### EXERCISE DESCRIPTION:
Count the lines below holding "computer" and answer with that number only.

### EXERCISE DATA:
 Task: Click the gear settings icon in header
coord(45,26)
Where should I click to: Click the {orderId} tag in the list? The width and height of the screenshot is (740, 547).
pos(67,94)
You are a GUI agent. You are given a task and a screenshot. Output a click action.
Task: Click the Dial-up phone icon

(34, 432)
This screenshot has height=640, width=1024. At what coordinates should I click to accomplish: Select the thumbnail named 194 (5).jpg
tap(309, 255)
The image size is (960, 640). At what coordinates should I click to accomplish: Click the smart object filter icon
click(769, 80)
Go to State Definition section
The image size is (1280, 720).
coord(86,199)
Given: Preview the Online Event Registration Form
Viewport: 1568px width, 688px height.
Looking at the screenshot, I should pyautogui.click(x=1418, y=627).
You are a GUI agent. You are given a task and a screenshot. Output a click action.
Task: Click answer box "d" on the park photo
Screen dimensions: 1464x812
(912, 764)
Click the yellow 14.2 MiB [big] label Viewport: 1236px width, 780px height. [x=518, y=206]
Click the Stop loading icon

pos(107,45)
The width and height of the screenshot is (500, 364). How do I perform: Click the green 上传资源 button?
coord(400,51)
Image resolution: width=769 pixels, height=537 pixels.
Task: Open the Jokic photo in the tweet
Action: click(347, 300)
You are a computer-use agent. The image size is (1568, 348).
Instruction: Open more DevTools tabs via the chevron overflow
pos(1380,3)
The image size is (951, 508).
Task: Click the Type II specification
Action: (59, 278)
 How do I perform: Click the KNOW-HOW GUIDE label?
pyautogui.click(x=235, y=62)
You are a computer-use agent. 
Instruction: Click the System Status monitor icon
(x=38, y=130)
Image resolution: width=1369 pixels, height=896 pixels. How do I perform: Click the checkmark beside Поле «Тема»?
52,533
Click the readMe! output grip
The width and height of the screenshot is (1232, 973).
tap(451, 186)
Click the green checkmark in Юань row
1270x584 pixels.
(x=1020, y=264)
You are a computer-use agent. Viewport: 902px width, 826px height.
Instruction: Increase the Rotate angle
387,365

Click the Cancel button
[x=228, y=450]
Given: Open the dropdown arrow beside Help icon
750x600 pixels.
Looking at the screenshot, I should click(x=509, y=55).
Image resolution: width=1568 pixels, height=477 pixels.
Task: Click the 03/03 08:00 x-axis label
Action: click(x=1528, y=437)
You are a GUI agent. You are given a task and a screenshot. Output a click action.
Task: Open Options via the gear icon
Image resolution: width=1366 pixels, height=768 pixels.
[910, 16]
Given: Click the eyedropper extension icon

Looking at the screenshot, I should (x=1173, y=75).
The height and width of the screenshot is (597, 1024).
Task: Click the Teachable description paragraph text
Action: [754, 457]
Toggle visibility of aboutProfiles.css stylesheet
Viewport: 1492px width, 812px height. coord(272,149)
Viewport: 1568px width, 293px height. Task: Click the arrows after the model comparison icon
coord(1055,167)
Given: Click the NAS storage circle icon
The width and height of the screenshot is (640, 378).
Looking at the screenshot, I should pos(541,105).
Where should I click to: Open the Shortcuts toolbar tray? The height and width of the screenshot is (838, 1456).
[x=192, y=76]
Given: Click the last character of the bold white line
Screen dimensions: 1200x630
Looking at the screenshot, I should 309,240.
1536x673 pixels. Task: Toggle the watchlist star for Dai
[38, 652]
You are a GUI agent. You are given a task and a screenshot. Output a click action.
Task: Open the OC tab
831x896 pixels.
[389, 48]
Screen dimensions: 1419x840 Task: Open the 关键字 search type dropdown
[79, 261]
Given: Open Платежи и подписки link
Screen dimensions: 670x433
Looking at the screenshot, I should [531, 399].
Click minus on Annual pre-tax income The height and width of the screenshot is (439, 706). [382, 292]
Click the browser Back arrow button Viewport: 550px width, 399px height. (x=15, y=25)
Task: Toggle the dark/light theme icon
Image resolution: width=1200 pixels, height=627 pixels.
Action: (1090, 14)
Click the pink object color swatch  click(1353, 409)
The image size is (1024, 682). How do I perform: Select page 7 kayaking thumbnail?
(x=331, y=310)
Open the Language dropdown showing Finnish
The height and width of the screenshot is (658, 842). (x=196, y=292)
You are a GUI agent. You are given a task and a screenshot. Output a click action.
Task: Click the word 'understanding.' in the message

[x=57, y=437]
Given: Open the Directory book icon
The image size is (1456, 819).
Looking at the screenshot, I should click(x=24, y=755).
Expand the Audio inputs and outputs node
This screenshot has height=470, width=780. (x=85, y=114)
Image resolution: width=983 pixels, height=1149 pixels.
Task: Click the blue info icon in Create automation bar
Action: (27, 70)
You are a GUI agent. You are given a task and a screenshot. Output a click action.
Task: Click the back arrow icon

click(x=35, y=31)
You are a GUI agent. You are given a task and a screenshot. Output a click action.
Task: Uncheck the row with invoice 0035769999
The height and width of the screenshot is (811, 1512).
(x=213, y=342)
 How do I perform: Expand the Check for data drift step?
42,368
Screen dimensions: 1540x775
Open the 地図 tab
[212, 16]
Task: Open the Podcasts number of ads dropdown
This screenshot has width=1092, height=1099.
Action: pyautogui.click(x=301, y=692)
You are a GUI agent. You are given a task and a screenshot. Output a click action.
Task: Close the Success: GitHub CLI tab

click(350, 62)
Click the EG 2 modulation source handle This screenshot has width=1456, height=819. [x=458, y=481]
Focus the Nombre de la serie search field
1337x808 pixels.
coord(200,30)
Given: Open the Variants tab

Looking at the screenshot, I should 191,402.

### OUTPUT BELOW:
3